What the former playmates and employees of Hefner reveal in the ten times 45 minutes of the documentary, sometimes in tears, has it all. Sexual assaults, manipulative abuse of power and, last but not least, drug use were the order of the day within Hefner’s empire. What was not capitalized there? The full consent of the women with whose bodies “Playboy” became a worldwide success.

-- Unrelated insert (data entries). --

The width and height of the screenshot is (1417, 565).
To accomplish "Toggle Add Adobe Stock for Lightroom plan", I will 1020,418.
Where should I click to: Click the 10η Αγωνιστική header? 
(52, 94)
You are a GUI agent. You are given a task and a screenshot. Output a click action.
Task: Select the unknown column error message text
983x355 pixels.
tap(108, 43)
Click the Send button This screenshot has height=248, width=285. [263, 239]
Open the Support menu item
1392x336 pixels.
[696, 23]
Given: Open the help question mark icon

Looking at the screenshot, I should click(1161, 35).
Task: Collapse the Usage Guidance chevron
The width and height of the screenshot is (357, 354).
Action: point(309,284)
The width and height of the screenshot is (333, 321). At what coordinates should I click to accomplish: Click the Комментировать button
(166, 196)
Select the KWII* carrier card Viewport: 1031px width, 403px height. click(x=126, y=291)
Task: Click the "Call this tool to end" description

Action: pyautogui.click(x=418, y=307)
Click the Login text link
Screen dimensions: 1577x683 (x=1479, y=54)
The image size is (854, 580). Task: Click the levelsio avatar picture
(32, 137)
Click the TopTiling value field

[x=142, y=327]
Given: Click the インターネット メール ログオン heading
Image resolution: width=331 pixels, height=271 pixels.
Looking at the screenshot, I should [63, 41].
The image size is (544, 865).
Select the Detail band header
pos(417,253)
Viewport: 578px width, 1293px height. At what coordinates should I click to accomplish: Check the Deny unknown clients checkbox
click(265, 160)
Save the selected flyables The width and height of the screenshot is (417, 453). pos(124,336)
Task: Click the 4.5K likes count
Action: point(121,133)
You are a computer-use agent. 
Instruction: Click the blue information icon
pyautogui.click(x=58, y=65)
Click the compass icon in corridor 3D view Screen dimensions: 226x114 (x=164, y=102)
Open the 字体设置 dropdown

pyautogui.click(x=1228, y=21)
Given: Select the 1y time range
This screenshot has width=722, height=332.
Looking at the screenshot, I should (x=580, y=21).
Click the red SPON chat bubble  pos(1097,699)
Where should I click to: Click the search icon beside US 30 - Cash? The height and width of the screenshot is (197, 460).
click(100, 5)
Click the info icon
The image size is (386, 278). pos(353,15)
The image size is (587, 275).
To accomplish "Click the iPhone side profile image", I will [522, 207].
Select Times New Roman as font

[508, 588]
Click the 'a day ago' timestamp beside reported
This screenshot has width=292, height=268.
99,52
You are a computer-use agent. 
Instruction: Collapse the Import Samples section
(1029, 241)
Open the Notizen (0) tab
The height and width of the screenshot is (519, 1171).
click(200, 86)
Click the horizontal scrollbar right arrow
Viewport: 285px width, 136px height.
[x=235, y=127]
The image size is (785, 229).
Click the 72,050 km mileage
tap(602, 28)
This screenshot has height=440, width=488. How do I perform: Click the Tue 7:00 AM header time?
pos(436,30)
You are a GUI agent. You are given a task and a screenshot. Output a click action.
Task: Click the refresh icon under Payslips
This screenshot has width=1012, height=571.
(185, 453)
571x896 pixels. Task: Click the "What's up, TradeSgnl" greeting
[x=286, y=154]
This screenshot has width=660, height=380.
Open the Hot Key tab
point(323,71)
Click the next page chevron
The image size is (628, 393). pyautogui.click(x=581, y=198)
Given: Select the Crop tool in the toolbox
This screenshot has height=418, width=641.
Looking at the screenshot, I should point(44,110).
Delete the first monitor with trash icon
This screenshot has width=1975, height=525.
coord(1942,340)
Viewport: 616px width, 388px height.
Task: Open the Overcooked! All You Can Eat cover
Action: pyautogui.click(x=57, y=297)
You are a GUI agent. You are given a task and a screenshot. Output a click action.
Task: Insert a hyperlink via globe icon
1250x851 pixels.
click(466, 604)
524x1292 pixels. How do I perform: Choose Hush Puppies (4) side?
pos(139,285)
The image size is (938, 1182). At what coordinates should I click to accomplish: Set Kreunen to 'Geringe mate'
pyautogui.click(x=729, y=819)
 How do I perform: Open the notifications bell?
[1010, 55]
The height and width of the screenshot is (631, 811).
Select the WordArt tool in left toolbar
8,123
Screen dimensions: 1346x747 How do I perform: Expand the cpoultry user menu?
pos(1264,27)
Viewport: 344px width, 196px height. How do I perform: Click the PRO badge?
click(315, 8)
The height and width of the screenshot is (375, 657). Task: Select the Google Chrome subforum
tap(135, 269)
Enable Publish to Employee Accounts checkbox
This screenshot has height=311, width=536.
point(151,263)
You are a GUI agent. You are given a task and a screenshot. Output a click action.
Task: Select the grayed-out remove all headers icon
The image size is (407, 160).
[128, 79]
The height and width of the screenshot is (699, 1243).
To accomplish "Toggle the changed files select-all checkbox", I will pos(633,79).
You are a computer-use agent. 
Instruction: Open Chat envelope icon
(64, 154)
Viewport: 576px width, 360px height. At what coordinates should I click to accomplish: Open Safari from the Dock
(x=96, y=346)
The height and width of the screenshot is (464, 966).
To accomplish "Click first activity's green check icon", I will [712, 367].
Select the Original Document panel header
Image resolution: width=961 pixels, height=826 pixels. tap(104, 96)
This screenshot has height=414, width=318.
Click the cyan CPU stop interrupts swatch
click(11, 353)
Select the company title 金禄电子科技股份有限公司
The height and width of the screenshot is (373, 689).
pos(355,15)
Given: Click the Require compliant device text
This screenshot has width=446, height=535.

At the same time, the documentary shows how Hefner earned his reputation as a progressively thinking man. In the days of “racial segregation” in America, his playboy clubs were open to everyone. “He created an atmosphere in which black people were allowed to mingle – who did that besides Hugh Hefner?” asks an African-American friend of the “Playboy” founder. The decades-long allegations by feminists that women of all skin colors are simply being demoted to objects by the magazine, Hefner always skilfully smiled away. Did his “bunnies” really enjoy the promised freedom? Or was this just so vehemently fooled into playing that the Playmates believed it themselves without a doubt?

It speaks for Hugh Hefner’s incredible power structure that those affected only dared to go public after his death. His influential contacts throughout his life were too far-reaching. The fear of having to pay dearly for this breach of loyalty as a sworn member of the “Playboy” family is too great. Anyone who enjoyed the goodwill of “Imperator” Hefner spent most of his life in his orbit. But in the end he saw everyone as his “servants” who had to play by his rules. There are sentences in “Secrets of Playboy” regarding Hefner’s manipulation mechanisms that could also come from a series of disclosures about cults.

The success of “Secrets of Playboy” was such that two special editions followed the ten episodes of the documentary. The former “Playboy” cover girl Lisa Guerrero (58) moderates the two specials that work up the media quake that caused the documentary. This recap will also be available on-demand on Crime Investigation Play starting January 24th.